Las palabras, como la ropa, los autos y los peinados, se gastan rápidamente, pasan de moda y quedan arrumadas en el rincón de los trastos inservibles. Igual que esas cosas que en algún momento fueron útiles, su uso las vuelve vacías y terminan por no servir para nada, ni siquiera para lo que fueron acuñadas. Por esos avatares de la moda, pero también de la política, usar en este tiempo frases rimbombantes como deuda social equivale a colocar un cartel de bronce en algo tan sólido como una mata de perejil.

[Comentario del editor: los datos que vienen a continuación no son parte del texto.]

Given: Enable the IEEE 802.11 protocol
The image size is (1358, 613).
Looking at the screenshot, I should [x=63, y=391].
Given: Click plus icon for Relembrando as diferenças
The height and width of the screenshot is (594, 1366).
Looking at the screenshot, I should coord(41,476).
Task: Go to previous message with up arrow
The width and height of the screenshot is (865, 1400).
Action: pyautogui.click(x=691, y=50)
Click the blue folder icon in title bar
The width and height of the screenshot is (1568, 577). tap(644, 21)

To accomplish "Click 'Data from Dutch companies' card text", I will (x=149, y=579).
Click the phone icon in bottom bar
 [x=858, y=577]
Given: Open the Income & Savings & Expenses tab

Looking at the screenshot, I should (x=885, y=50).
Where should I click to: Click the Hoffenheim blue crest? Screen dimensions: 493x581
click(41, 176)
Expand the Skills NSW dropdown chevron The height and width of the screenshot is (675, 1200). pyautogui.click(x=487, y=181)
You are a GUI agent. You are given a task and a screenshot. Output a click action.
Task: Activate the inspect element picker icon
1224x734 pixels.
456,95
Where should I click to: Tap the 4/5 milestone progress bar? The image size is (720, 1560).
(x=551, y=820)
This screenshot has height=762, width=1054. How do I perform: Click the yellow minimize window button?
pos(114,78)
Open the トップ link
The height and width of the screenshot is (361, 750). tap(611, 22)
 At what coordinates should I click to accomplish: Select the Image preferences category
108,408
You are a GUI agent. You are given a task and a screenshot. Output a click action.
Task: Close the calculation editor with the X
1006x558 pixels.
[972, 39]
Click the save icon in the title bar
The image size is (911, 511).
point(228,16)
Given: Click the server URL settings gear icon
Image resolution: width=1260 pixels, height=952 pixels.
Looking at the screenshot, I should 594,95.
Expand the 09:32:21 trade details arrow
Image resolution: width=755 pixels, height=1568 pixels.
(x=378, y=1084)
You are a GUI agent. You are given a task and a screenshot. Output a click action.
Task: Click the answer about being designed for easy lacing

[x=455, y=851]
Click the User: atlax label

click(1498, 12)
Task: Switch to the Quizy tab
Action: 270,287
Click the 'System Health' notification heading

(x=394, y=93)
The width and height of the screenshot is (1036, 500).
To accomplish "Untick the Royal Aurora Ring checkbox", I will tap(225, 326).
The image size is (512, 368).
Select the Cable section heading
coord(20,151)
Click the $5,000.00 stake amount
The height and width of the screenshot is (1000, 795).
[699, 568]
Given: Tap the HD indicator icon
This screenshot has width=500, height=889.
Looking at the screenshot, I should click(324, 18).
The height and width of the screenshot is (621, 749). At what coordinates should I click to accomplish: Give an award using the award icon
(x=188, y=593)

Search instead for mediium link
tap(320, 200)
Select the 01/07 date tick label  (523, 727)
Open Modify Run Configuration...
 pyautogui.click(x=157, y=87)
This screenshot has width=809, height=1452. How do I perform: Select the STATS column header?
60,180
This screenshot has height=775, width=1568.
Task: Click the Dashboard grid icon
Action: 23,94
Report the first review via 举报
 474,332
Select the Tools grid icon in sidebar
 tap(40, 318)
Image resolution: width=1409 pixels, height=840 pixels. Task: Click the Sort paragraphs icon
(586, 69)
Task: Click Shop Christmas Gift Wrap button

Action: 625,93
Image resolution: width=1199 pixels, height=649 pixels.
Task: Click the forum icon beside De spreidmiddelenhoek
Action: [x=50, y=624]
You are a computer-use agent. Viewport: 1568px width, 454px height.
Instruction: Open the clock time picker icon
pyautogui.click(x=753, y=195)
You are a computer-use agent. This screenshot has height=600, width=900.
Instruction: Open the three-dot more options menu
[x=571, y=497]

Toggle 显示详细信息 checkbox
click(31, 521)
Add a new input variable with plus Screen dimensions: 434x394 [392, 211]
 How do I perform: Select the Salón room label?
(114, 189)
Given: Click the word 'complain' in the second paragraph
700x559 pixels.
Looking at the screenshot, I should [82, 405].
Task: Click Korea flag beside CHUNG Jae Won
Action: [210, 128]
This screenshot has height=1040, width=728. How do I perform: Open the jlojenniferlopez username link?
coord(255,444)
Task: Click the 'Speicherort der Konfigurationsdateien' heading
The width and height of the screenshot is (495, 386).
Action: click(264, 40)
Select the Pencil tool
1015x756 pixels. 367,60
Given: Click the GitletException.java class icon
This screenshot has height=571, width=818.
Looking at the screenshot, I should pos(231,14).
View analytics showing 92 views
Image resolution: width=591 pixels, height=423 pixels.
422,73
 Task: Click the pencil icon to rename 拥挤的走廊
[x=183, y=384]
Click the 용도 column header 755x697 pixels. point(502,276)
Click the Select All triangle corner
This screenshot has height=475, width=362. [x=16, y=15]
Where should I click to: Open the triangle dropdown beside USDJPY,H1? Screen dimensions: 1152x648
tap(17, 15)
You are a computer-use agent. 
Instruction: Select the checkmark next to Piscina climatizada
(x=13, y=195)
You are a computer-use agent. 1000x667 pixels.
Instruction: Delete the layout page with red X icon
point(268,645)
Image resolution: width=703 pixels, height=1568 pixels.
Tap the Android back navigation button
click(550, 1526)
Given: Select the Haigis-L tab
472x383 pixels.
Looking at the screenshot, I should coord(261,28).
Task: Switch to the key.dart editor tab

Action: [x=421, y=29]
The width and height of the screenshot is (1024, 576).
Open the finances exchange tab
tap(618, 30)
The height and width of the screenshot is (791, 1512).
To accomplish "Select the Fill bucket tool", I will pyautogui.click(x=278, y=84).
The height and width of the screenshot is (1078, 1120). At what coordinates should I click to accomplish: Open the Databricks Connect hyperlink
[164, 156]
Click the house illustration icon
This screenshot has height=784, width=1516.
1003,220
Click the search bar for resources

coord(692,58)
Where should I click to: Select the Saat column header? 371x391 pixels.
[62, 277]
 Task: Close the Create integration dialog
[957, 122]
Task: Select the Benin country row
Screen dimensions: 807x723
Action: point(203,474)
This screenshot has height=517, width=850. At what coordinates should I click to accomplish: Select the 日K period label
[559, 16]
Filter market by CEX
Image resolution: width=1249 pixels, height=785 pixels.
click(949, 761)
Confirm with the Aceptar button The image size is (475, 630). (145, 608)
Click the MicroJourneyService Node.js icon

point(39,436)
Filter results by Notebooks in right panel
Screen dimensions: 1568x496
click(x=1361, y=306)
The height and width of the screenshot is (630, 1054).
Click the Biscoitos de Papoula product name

Jamás debe haber pensado el entonces candidato presidencial brasileño Tancredo Neves que su frase de campaña se divulgaría con tanta rapidez como para llegar a convertirse en moda. Tampoco tuvo tiempo para ver cómo se desgastaba, porque la vida le jugó la mala pasada de agotársele pocas horas antes de posesionarse como presidente. Ahí dejó su legado, en una frase que sin duda sonaba bastante mejor que lo que expresaba. Talvez habrá querido decir muchas cosas, darle contenido a la dichosa frase y sobre todo ponerle un poco de condumio en el ejercicio del gobierno. Seguramente, si la vida le hubiera dado tiempo, se habría preocupado de aclarar que, como siempre sucede cuando se habla de deudas, debe haber una persona que tiene la obligación de pagar y otra persona que tiene el derecho de cobrar. No importa si cada una de ellas es un individuo aislado, una colectividad, un par de instituciones o el pueblo entero, la cosa es que alguien paga y alguien recibe. Para que exista deuda deben existir esos dos personajes, sin ellos no hay compromiso. No se le puede acusar a don Tancredo, pero la verdad es que dejó en el aire el asunto básico.

Dejó también sin respuesta el otro tema central de cualquier deuda, que es el monto. Un compromiso sin ese número elemental simplemente no existe. Solo cabe imaginar la carcajada o, con mayor seguridad, el enojo que tendría cualquier juez ante el que llegaran como litigantes un deudor que no sabe cuánto reclama y un acreedor que desconoce cuánto le piden. Que uno de los dos, especialmente este último, lo ignore por conveniencia, vaya y pase, pero que ninguno tenga idea, daría razones al juez para encerrarlos por desacato. Es que si no se sabe a cuánto asciende, resulta imposible saber si se la está amortizando y hasta cuándo será necesario continuar con el pago.

Basta compararla a su pariente rica, la deuda externa, para saber todo lo que le hace falta. Sobre ella no hay cómo perderse en cuanto deudores y acreedores, aunque en ocasiones estos se escondan detrás de pagarés al portador. Tampoco hay misterio en los montos, en los intereses y en los períodos de pago. Todo está tan claramente establecido que tiene lugar de privilegio en el presupuesto del Estado. La otra, la pobre para los pobres, tiene que contentarse con ser apenas un par de palabras vacías, que no fue lo que quiso decir don Tancredo Neves.